● **DO THIS**: Could you return, word for word, the stretch of entries from the line containing "Click the red marker beside S 31475" through the end of the entries, with both ends included and the pictures left out?

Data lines
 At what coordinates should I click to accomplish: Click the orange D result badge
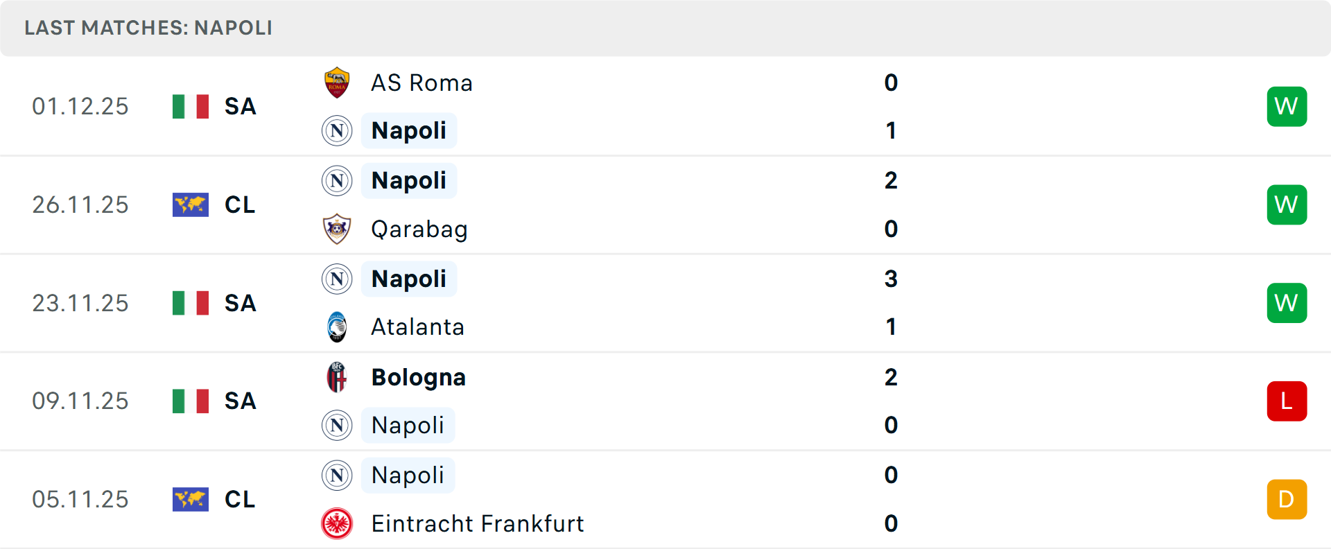pos(1287,499)
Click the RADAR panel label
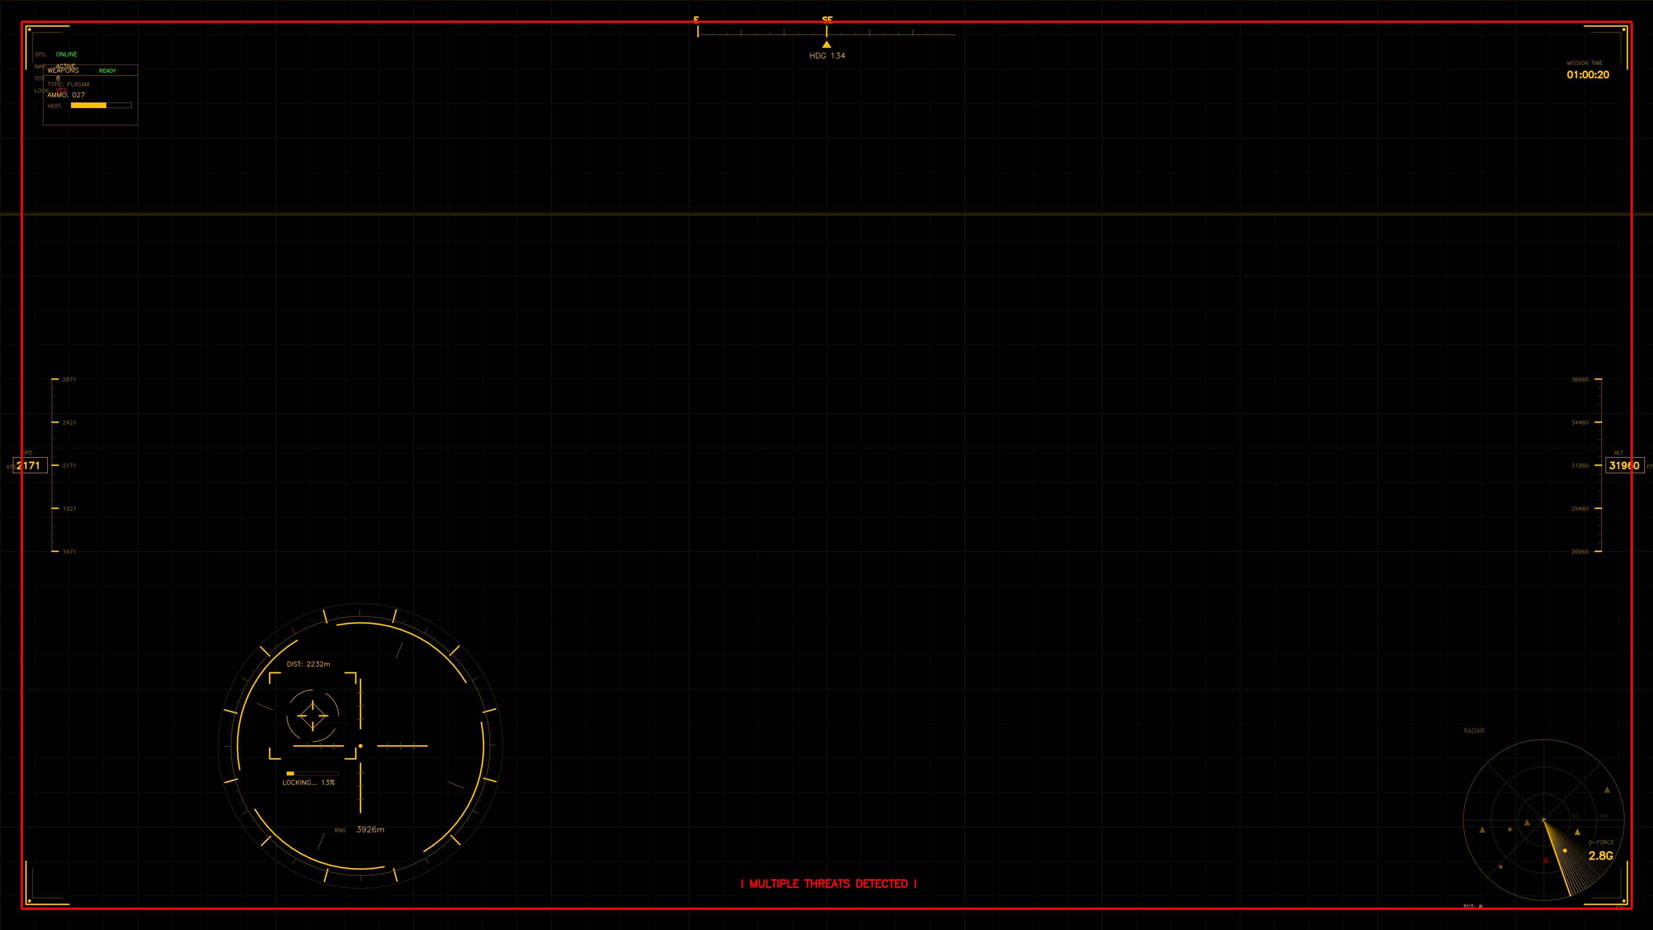The width and height of the screenshot is (1653, 930). tap(1473, 731)
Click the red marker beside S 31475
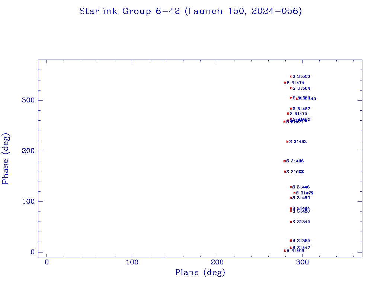The height and width of the screenshot is (286, 381). pos(288,114)
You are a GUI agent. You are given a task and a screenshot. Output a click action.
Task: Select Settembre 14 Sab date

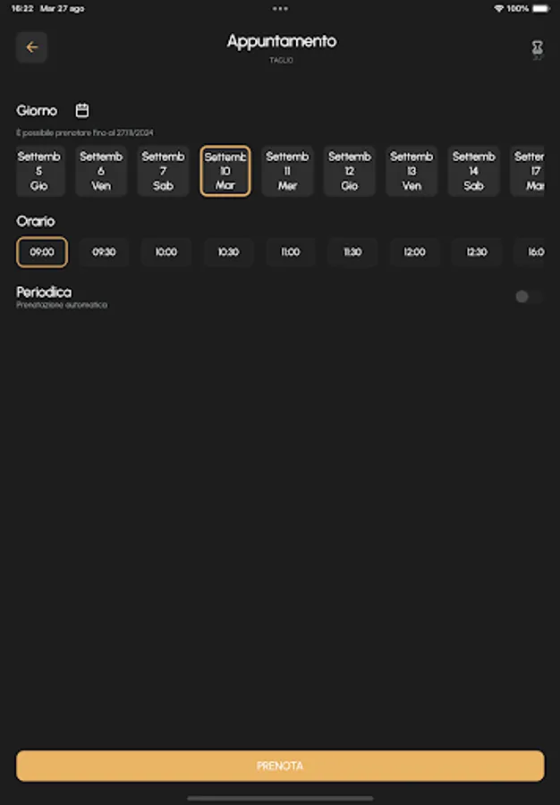473,171
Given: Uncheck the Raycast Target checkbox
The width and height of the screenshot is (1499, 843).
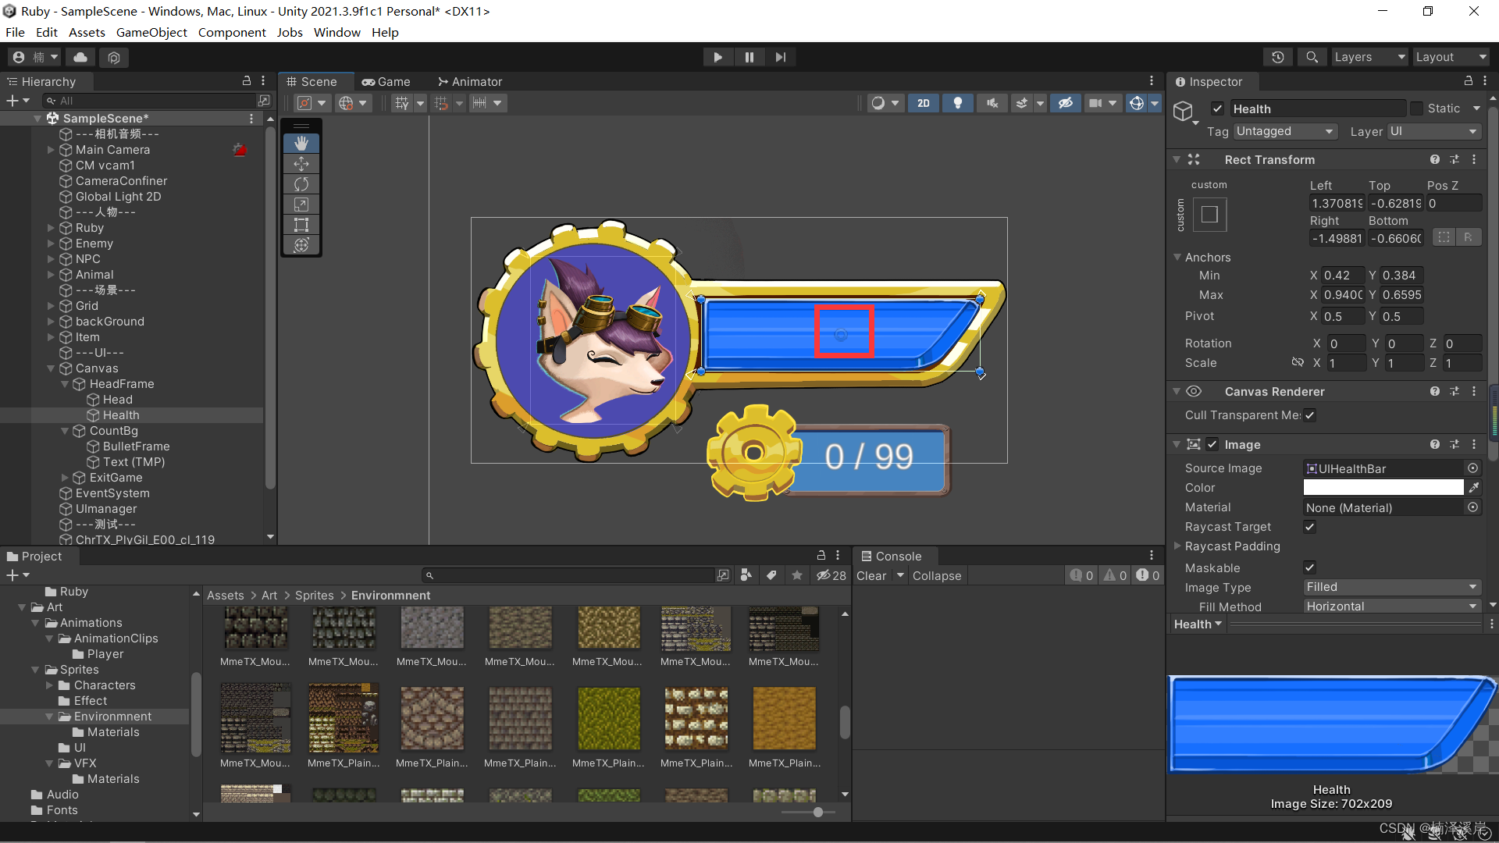Looking at the screenshot, I should coord(1310,527).
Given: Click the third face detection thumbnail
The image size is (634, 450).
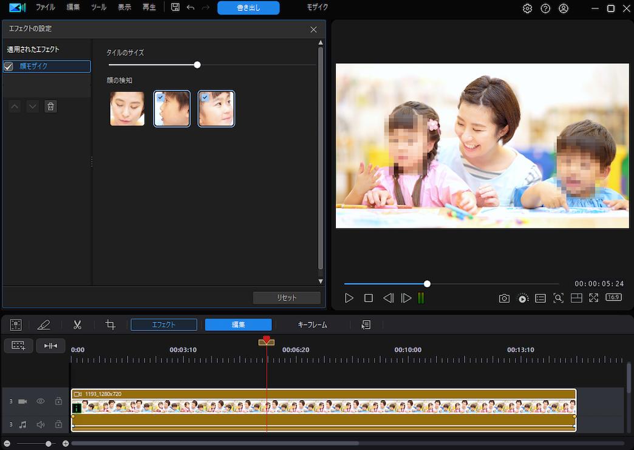Looking at the screenshot, I should point(216,109).
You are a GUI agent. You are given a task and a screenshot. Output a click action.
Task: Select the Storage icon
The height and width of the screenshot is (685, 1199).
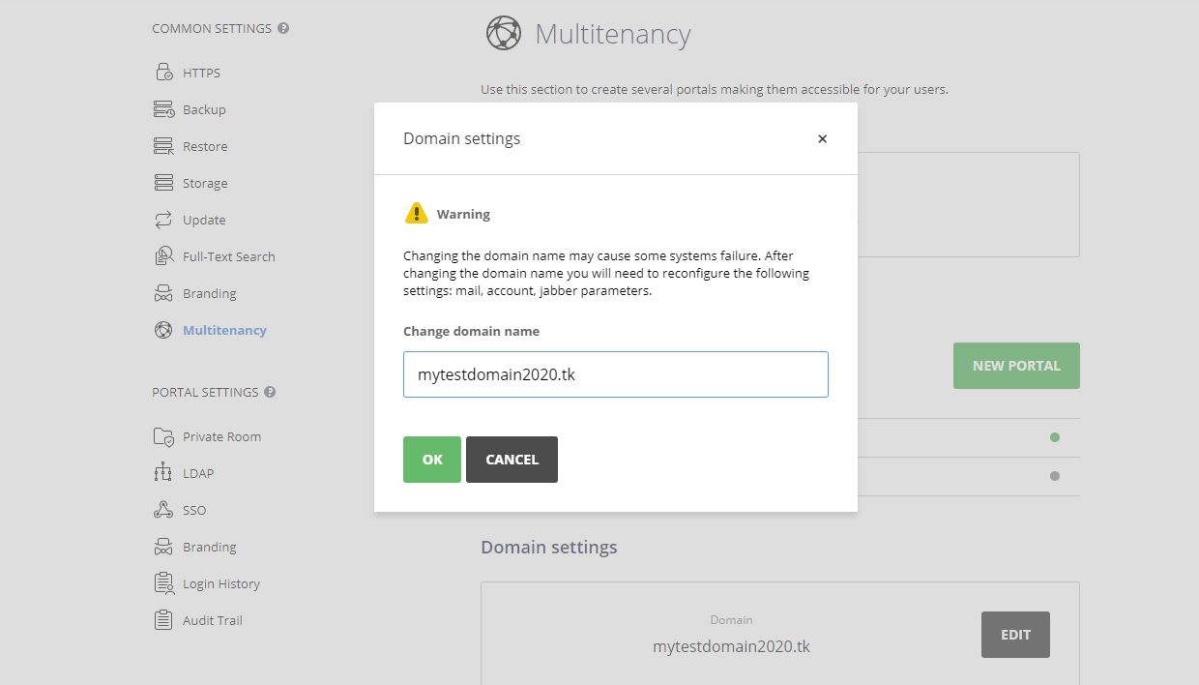tap(162, 182)
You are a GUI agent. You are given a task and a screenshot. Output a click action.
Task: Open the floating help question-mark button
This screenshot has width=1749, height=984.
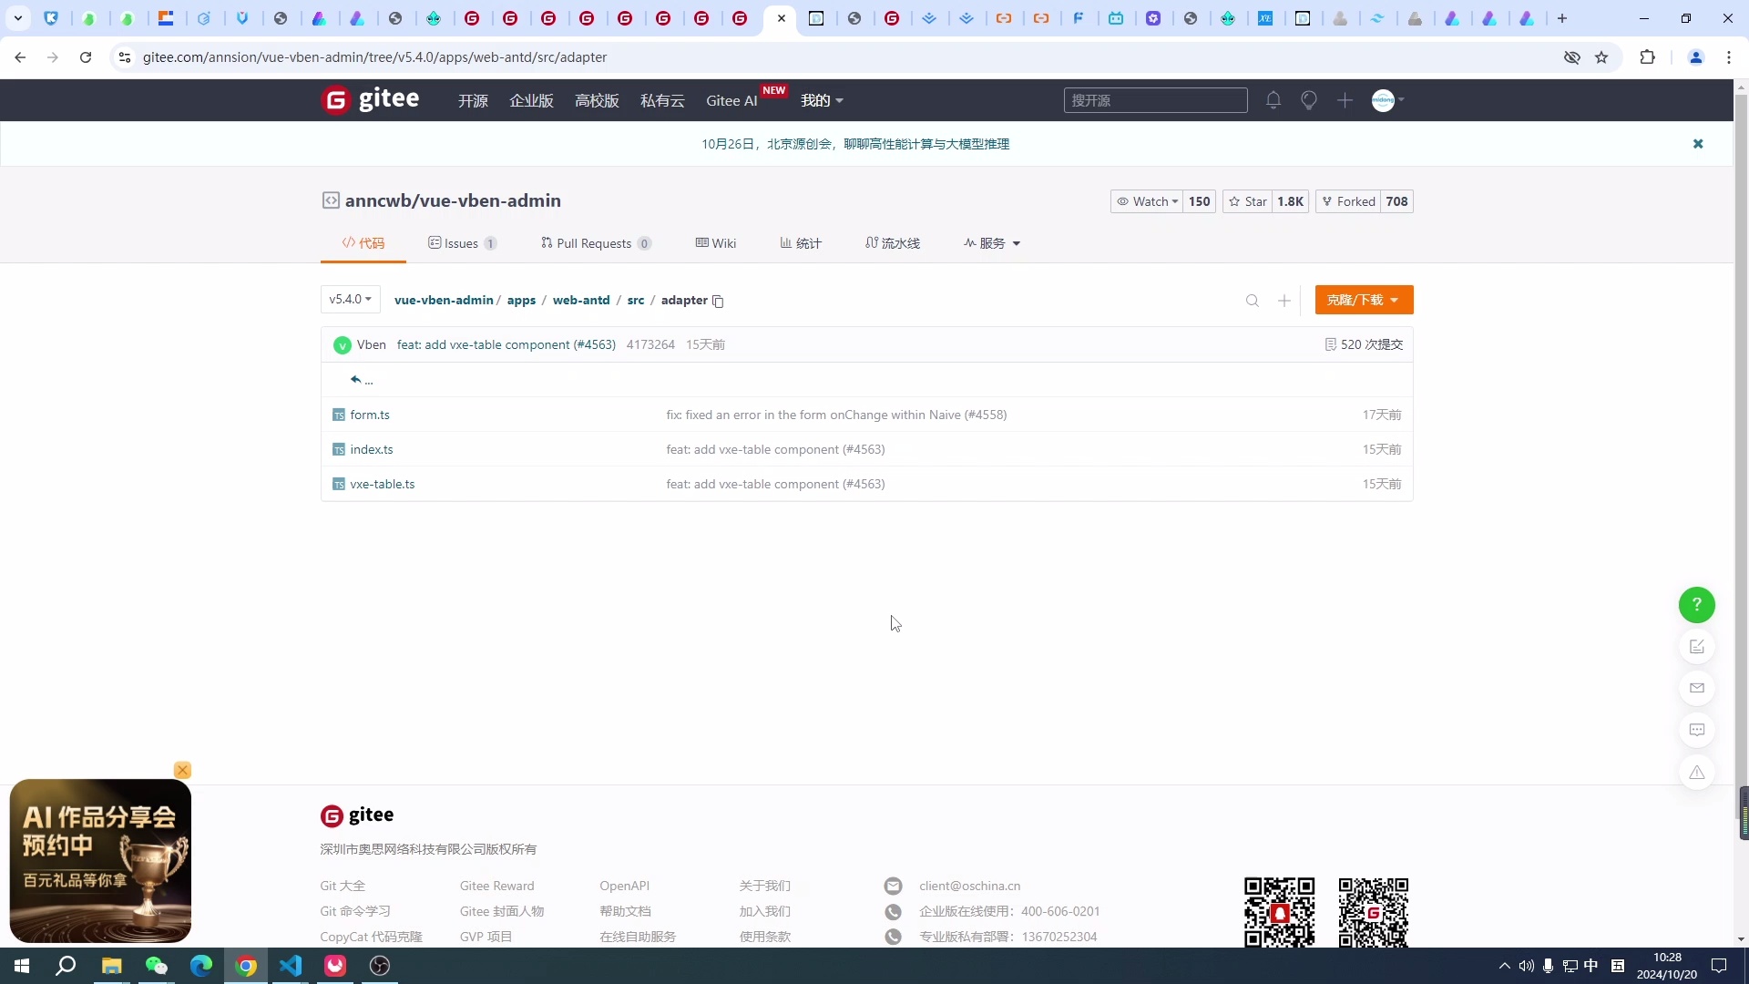click(1696, 604)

● **EXERCISE ANSWER**:
Click the red marker beside S 31475
The height and width of the screenshot is (286, 381). pos(288,114)
You are a GUI agent. You are given a task and a screenshot. Output a click action.
Task: Select Settembre 14 Sab date

473,171
Given: Uncheck the Raycast Target checkbox
The width and height of the screenshot is (1499, 843).
Looking at the screenshot, I should coord(1310,527).
Given: Click the third face detection thumbnail
The image size is (634, 450).
Looking at the screenshot, I should point(216,109).
You are a GUI agent. You are given a task and a screenshot. Output a click action.
Task: Select the Storage icon
The height and width of the screenshot is (685, 1199).
tap(162, 182)
You are a GUI agent. You are given a task and a screenshot. Output a click action.
Task: Open the floating help question-mark button
This screenshot has width=1749, height=984.
click(1696, 604)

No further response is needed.